The veterinary baseline survey questions 55 to 63 center on the minimum data base collected during every physical examination. Veterinarians perform these evaluations over and over, but have you ever wondered what they’re checking when he or she presses on a dog’s gums or pinches their skin?
Most veterinary examinations begin with a measurement of weight. This measurement gives the veterinarian information on trends over time. Although most of us think of body weight as it relates to food intake, changes in body weight also reflect disease states and hydration status. Dehydration can lead to significant weight loss. Fluid retention, common in many diseases, will cause sudden increases in body weight.
Temperature, pulse rate and respiratory rate, “TPR,” are simple measurements that tell us a lot about the internal environment of our pets. These data are collected during every exam.
Veterinarians participating in the Golden Retriever Lifetime study are asked to provide height, a measurement not typically included in most routine physical examinations. Height gives us additional information on a participant’s overall physique.
The questionnaire includes an evaluation of body condition. Since simple body weight measurement doesn’t always reflect whether a dog is overweight or underweight, scoring systems were developed to help determine the true body condition of a patient. Body conditions scores also are helpful in guiding weight loss programs.
Veterinarians also look at mucous membrane color and capillary refill time. The most common place to evaluate mucous membrane color is in the mouth by noting gum (gingiva) color. Pale gingiva can indicate anemia or poor blood flow; a bluish tinge can indicate poor blood oxygenation; and a yellow color usually is associated with high blood bilirubin (commonly called jaundice). Veterinarians also will press their finger against the gingiva until the area turns white, then release and count the seconds until the color returns. This is called the capillary refill time, and is a rough assessment of hydration and blood flow. In addition, many veterinarians will note if the gums are moist or tacky, which can give clues to a patient’s hydration status.

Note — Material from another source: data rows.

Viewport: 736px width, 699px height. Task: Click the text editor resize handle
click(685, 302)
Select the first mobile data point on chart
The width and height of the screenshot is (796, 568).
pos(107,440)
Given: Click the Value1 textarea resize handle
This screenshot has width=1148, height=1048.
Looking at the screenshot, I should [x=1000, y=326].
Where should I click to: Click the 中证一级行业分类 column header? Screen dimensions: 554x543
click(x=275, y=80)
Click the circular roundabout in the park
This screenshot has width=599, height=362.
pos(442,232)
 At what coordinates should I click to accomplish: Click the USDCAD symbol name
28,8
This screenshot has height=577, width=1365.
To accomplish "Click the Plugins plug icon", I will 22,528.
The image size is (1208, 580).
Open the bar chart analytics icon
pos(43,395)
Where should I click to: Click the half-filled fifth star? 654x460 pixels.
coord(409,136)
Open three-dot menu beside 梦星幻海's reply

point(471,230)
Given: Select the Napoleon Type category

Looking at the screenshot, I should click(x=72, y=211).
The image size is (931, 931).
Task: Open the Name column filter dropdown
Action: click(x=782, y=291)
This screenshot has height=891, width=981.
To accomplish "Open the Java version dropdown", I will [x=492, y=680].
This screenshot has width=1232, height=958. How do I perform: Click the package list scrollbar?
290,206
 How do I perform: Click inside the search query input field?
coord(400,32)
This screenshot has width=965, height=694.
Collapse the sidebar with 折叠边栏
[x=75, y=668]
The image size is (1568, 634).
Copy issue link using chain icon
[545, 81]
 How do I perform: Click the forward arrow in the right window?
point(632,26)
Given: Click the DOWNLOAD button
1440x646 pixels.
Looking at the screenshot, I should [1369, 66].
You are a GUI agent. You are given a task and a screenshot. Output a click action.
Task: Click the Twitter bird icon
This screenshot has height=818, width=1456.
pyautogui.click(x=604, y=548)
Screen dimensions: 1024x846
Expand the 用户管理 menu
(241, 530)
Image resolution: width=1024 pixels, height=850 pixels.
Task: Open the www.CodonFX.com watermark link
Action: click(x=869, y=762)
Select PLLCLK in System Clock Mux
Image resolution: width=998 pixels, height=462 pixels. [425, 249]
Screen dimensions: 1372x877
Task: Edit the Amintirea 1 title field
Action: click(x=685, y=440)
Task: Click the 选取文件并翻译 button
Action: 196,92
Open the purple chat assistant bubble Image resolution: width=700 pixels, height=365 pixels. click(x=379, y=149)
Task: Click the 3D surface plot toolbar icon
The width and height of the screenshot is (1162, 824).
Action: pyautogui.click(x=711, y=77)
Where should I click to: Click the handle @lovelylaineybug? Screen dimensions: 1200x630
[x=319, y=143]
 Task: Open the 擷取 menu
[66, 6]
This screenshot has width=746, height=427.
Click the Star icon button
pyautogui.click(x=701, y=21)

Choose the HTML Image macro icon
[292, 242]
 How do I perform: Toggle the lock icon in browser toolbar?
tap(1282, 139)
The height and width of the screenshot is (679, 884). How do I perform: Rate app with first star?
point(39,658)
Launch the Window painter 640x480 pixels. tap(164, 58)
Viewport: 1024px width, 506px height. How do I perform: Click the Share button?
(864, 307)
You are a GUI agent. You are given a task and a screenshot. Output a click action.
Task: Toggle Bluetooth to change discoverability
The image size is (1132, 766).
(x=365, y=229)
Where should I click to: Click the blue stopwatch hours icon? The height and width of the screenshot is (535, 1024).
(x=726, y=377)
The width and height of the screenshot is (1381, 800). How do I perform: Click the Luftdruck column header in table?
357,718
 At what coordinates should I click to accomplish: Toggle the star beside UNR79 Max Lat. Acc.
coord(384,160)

Question 63 asks veterinarians to assess hydration status. Most owners have witnessed a veterinarian “tent” their dog’s skin. The test consists of pulling up the loose skin and then watching how quickly the skin returns to normal. The longer the skin stays tented, the more dehydrated the patient. While the test is not meant to replace the more accurate bloodwork tests for hydration, it is one quick way of checking a patient in the exam room.
Morris Animal Foundations’s Golden Retriever Lifetime study allows us to evaluate the performance of these simple tests over time, and provides some data on the overall body condition and physical size of our population. These parameters will be used later when data is analyzed for associations between disease conditions and examination results, and could provide useful information for veterinarians to use during their routine exams for all patients.